* _Exercise_: In the entries below, count the lines that contain the word "computer" and give only that number.
== Exercise input ==
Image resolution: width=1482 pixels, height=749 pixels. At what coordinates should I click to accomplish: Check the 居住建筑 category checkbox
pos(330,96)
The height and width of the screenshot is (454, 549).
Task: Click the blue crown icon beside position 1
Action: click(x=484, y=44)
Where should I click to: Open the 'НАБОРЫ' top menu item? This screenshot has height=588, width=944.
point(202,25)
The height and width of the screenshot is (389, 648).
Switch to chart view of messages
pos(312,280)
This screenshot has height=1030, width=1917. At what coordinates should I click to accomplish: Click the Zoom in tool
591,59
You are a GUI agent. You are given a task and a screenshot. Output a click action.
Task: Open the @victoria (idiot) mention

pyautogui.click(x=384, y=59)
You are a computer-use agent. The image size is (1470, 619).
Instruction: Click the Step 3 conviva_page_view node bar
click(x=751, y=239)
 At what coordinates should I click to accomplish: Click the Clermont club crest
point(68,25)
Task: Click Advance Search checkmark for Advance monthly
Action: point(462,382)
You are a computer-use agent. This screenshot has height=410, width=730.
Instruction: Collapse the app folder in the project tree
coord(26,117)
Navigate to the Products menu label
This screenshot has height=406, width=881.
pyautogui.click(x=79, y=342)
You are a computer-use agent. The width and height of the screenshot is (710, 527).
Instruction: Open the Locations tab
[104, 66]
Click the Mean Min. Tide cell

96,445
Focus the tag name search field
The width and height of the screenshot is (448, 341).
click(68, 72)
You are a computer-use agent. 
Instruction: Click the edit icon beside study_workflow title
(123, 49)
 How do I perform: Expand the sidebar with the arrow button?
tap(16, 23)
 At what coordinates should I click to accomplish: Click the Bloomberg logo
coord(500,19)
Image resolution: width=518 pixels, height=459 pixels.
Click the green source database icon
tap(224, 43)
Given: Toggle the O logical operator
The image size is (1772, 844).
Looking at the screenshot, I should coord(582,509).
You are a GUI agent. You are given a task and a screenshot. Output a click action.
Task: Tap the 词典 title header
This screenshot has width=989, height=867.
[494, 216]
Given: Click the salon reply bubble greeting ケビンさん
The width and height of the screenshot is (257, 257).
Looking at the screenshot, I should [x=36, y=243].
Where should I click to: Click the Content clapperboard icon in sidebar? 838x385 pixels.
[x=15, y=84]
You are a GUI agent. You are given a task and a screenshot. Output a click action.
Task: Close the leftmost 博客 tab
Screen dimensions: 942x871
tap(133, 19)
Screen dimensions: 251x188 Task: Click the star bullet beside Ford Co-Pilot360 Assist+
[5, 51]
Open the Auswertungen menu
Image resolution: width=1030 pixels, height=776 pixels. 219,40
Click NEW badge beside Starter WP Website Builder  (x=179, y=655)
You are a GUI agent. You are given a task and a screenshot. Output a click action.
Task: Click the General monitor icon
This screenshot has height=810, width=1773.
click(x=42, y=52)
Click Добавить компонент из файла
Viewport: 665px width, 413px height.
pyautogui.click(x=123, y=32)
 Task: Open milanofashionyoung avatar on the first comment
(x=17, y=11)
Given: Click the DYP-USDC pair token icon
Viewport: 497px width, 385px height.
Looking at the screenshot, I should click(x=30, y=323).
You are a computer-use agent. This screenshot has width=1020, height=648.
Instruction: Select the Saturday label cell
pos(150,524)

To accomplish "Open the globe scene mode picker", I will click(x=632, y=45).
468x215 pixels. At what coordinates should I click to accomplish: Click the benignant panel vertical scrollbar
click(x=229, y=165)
===
* _Exercise response_: 5